FIGS. 10 and 11 are partial enlargement views of important parts in FIG. 9.

FIG. 12 is a view illustrating an example of the result of performing interpolation so as to make up regions of moving object in the present invention.

FIGS. 13 and 14 are partial enlargement views of important parts in FIG. 12.

EMBODIMENT FOR CARRYING OUT THE INVENTION

The present invention shall be described in detail as below with referring to the accompanying drawings.
FIG. 3 is a flow chart illustrating an overall procedure of extracting region of moving object in compressed video according to the present invention. The method of extracting region of moving object according to the present invention may be preferably performed by a video analysis server of a system which handling a sequence of compressed video, e.g., CCTV video surveillance system.
In the present invention, the regions of moving object may be extracted from compressed video, without necessity of decoding compressed video, but by use of motion vector and coding type information of each of image blocks, i.e., macro blocks or sub-blocks, etc. which are obtained by bit-stream parsing of the compressed video. However, the present invention shall not be constructed as limited to embodiments in which apparatus or software according to the present invention would not or must not decode the compressed video.
The concept of extracting region of moving object according to the present invention will be described below with reference to FIG. 3.
Step (S100): First, effective movements to which substantial meaning may be given are detected in the compressed video based on motion vector of the compressed video. Then, the image regions in which the effective movements are detected are set as regions of moving object.
For this purpose, motion vector and coding type is parsed for coding units of the compressed video according to video compression standard such as H.264 AVC or H.265 HEVC, etc. The size of the coding unit is usually more or less 64×64 pixel or 4×4 pixel, and may be flexibly configured.
For each of image blocks, motion vector is accumulated for a predetermined time-period (e.g., 500 msec), and then the motion vector accumulation is checked whether it is higher than a predetermined first threshold (e.g., 20). When an image block which passes the check is found, it is regarded that effective movement is found in the image block, and accordingly the image block is marked as region of moving object. By use of the check above, any motion vector whose accumulation value for a specific time-period fails to be higher than the first threshold shall be ignored under estimating that corresponding change in video is rather small.

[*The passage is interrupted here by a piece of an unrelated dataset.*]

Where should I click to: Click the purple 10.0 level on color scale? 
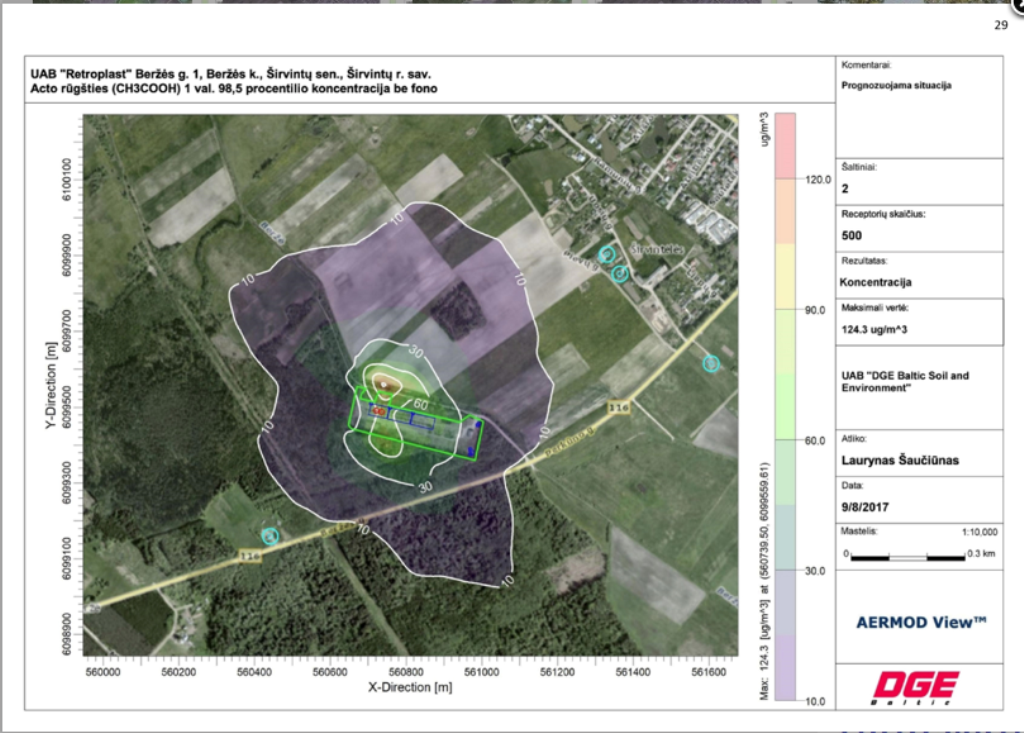click(785, 690)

Step (S200): Then, for the regions of moving object which have been detected in the aforesaid (S100), the extent of boundary area is detected by use of motion vector and coding type. For this purpose, each of a plurality of image blocks which are located adjacent around the image blocks which have been marked as region of moving object is investigated. When its motion vector is higher than a second threshold (e.g., 0) or when its coding type is Intra Picture, the corresponding image block is also marked as region of moving object. Effectively, through this procedure, the corresponding image block become to form a single lump with a region of moving object this is detected in the aforesaid (S100).
If an image block which having more or less movement is found around the regions of moving object which having effective movement, the image block may be also marked as region of moving object, with understanding that the image block is likely to be a single lump with one of the aforesaid regions of moving object. Further, because motion vector is unavailable for Intra Picture, it is impossible to perform checking by use of motion vector. In this regards, Intra Pictures which are located adjacent to image blocks which have already been detected as region of moving object may be set to region of moving object.

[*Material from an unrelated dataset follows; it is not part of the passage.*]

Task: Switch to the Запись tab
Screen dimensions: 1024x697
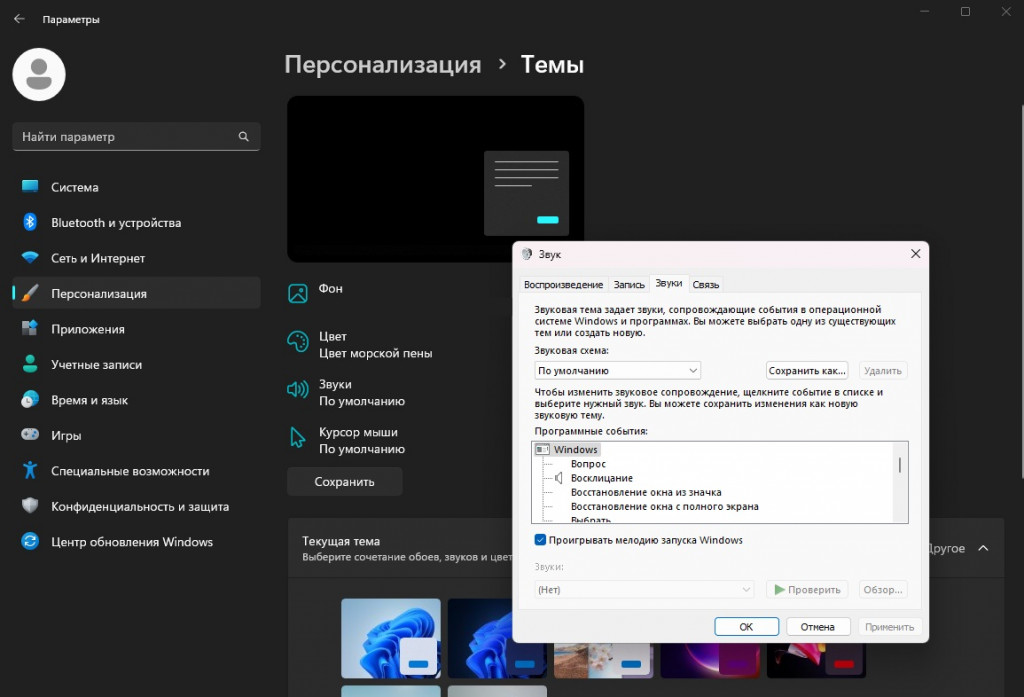Action: click(628, 284)
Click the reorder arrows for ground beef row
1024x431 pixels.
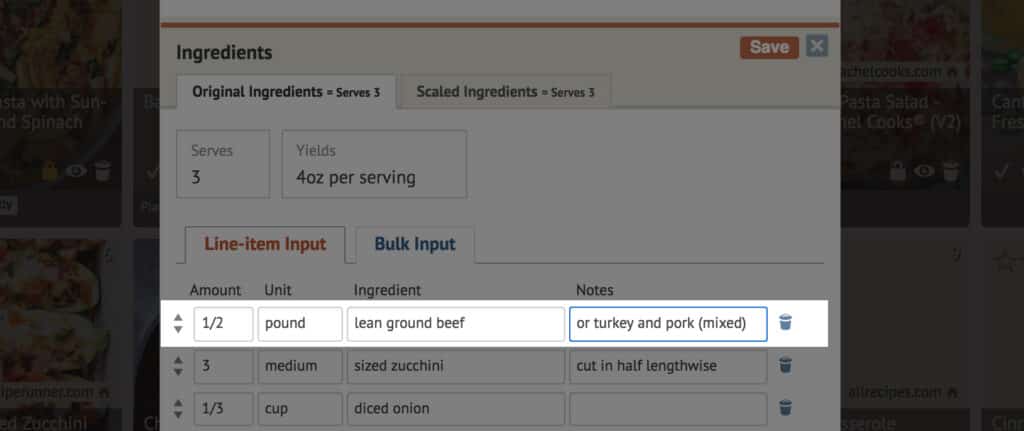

Step (S300): The interpolation is performed on the regions of moving object which have been detected in the aforesaid (S100) and (S200) so as to fix up fragmentation in region of moving object. In the previous procedure, regions of moving object have been checked in the unit of image block. Accordingly, although it is actually a single moving object (e.g., human), due to some unmarked image blocks being sparsely mixed between regions of moving object, the single moving object may be fragmented into a plurality of regions of moving object. Therefore, if one or small number of unmarked image blocks are found with being surrounded by a plurality of marked image blocks, they are also marked as region of moving object.
FIG. 4 is a flow chart illustrating an embodiment of the procedure of detecting effective movement in compressed video in the present invention. FIG. 5 is a view illustrating an example of the result of performing the procedure of detecting region of effective movement according to the present invention.

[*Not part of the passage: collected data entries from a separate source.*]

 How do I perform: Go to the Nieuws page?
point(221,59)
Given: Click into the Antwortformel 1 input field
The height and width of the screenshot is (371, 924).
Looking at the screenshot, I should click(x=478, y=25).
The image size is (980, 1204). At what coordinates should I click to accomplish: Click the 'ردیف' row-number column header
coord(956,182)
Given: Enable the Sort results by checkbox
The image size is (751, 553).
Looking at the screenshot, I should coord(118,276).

Step (S110): Firstly, motion vector and coding type is parsed for coding units of the compressed video. Referring to FIG. 1, the video decoding apparatus performs syntactic analysis (header parsing) and motion vector calculation for bit-stream of the compressed video by a video compression standard such as H.264 AVC or H.265 HEVC, etc. By this procedure, motion vector and coding type is parsed for coding units of the compressed video.
Step (S120): The motion vector accumulation for a predetermined time-period (e.g., 500 ms) is obtained for each of a plurality of image blocks which constituting the compressed video.
This step is proposed in order to detect any substantially meaningful movement, i.e., effective movement, in the compressed video, e.g., cars in driving, running peoples, and crowds fighting each other. The objects of substantially meaningless movement may not be detected, e.g., shaking leaves, temporal ghosts, and shadows that change slightly by the reflection of light.
For this purpose, motion vector accumulation is obtained by accumulating motion vectors of the unit of one or more image blocks for a predetermined time-period (e.g., 500 msec). The term of ‘image blocks’ may include macro blocks and sub-blocks in this specification.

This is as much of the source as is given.